PASSAGE PROVIDED -
════════════════════

Academic journal article Logos: A Journal of Catholic Thought and Culture

The Unselfing Activity of the Holy Spirit in the Theology of Hans Urs Von Balthasar

Academic journal article Logos: A Journal of Catholic Thought and Culture

The Unselfing Activity of the Holy Spirit in the Theology of Hans Urs Von Balthasar

Article excerpt

IN THE EXTENSIVE SECONDARY literature on the theology of Hans Urs von Balthasar, comparatively little attention has been given to his understanding of the activity of the Holy Spirit. This is to be expected, as it is the incarnate Word who forms the basis of his aesthetics, his trinitarian speculation, and his ethics, and the acts and episodes of Christ's life on which he counsels the Christian to meditate. Christ, he says, is not only the "means" of salvation, but also its "content," so that all theology, if it is to be Christian, must ultimately be speech about him.

In contrast, von Balthasar says that the Holy Spirit desires not so much to be seen as to enable seeing, to illuminate the Son. He is among those Western theologians to emphasize the Spirit's role in rendering believers attentive, a theme more commonly encountered in the East. As he puts it,

   This Spirit is breath, not a full outline, and therefore he wishes
   only to breathe through us, not to present himself to us as an
   object; he does not wish to be seen but to be the seeing eye of
   grace in us, and he is little concerned about whether we pray to
   him, provided that we pray with him, 'Abba, Father,' provided that
   we consent to his unutterable groaning in the depths of our soul.

════════════════════

DATASET ENTRIES -

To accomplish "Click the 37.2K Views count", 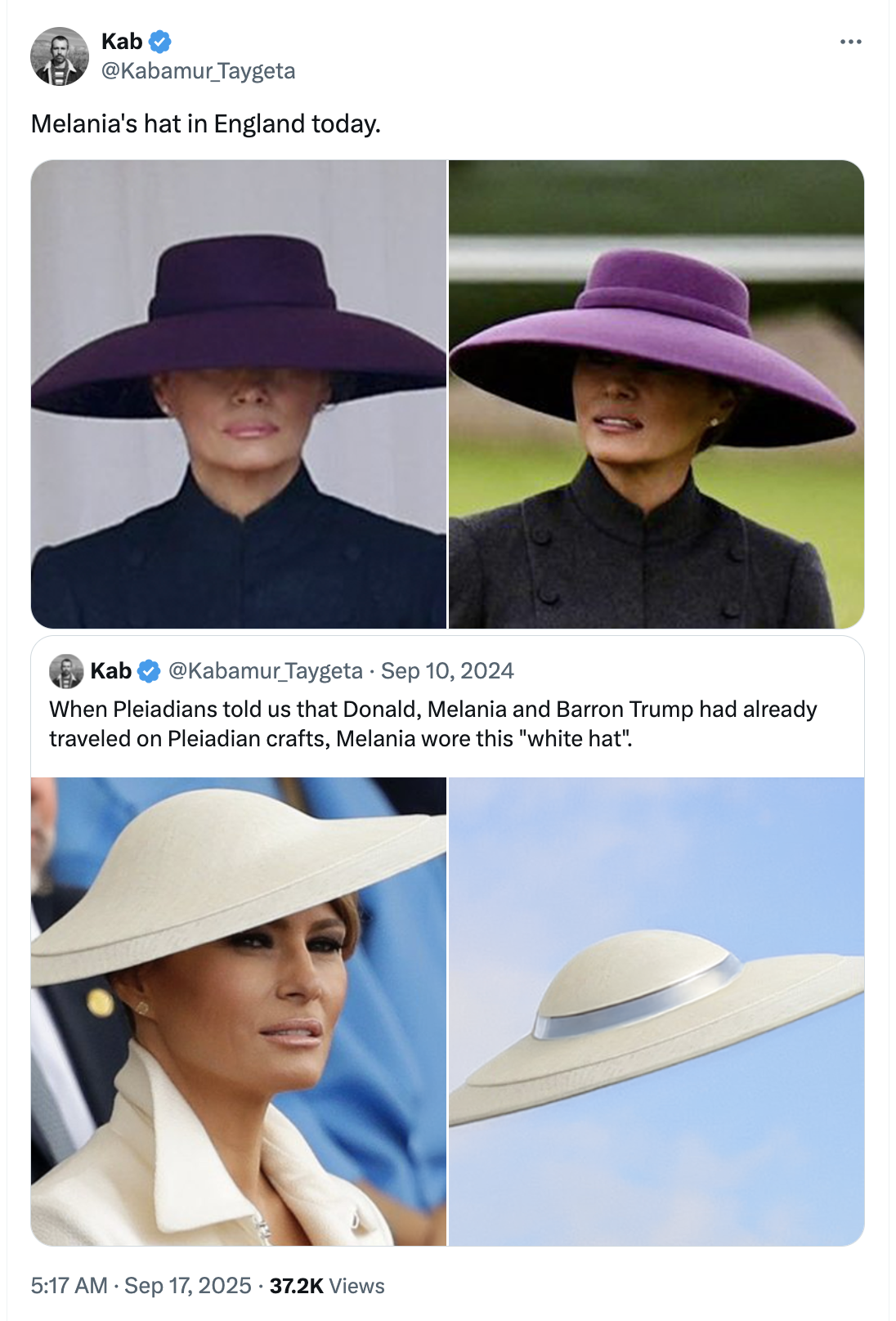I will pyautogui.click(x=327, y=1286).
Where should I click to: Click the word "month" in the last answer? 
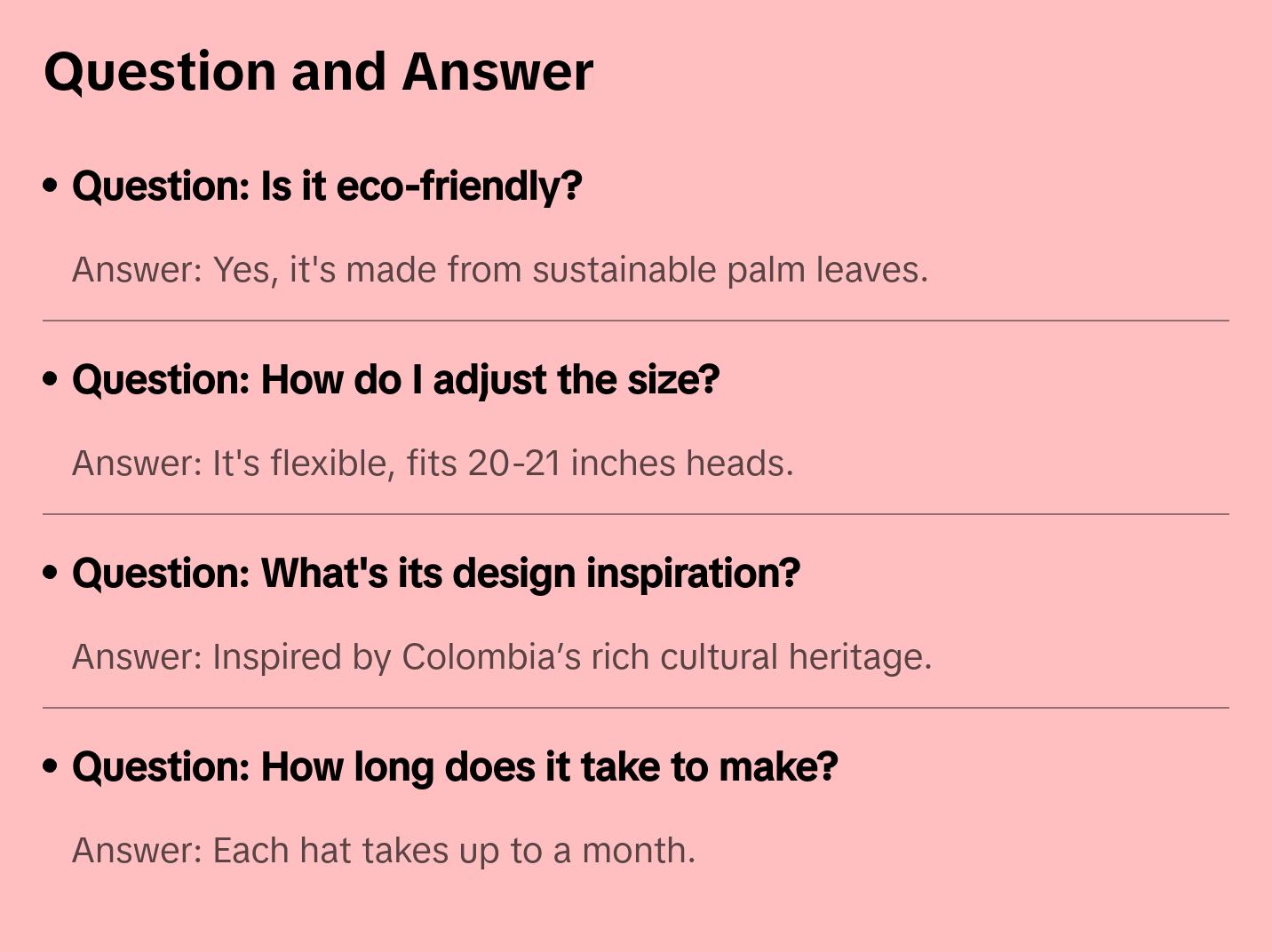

════════════════════

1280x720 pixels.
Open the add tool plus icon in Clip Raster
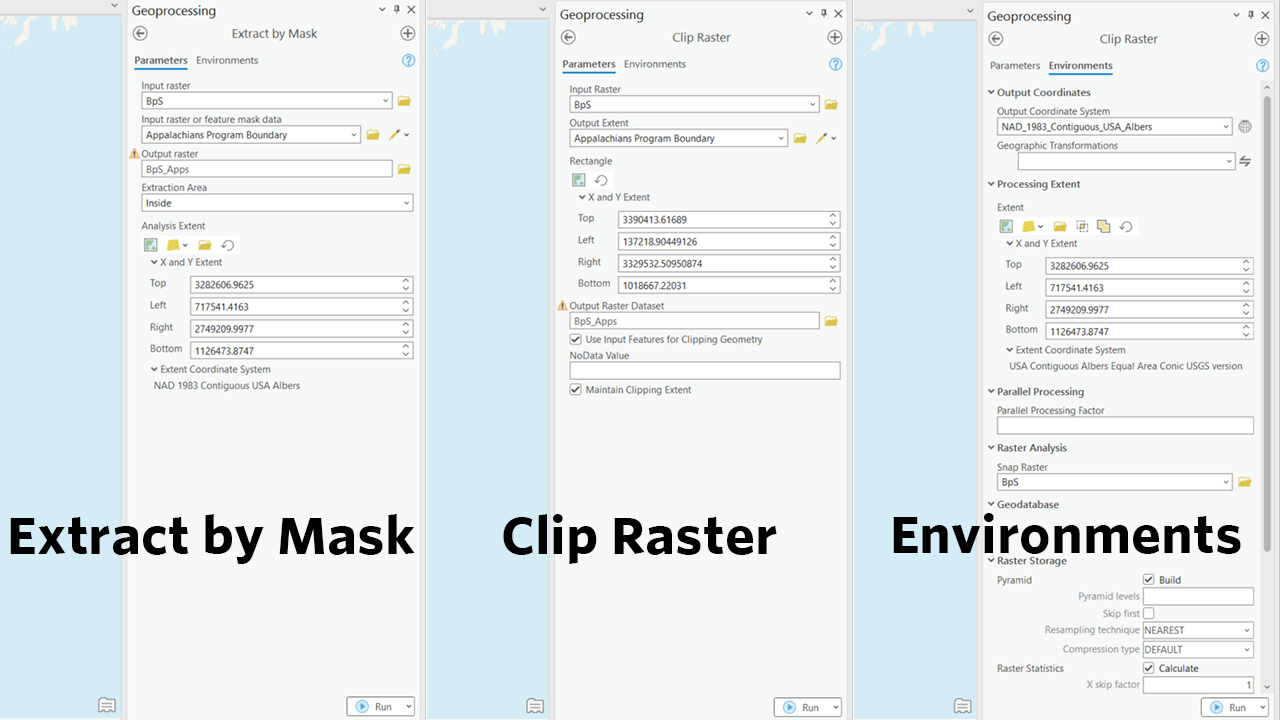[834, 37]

════════════════════

GIVEN REQUEST 1 - In two sentences, sum up the article excerpt on the Holy Spirit in von Balthasar's theology.
GIVEN REQUEST 2 - Reproduce part of the article excerpt on the Holy Spirit in von Balthasar's theology word for word: begin at the words that have "Article excerpt" and stop after "speech about him.".

EXERCISE SOLUTION 1 - Writing on Hans Urs von Balthasar's theology has paid comparatively little attention to how he understands the Holy Spirit's activity, which is to be expected because the incarnate Word forms the basis of his aesthetics, trinitarian speculation, and ethics. Von Balthasar says the Spirit desires not so much to be seen as to enable seeing and to illuminate the Son, and he is among the Western theologians who emphasize the Spirit's role in making believers attentive, a theme more common in the East.

EXERCISE SOLUTION 2 -
Article excerpt

IN THE EXTENSIVE SECONDARY literature on the theology of Hans Urs von Balthasar, comparatively little attention has been given to his understanding of the activity of the Holy Spirit. This is to be expected, as it is the incarnate Word who forms the basis of his aesthetics, his trinitarian speculation, and his ethics, and the acts and episodes of Christ's life on which he counsels the Christian to meditate. Christ, he says, is not only the "means" of salvation, but also its "content," so that all theology, if it is to be Christian, must ultimately be speech about him.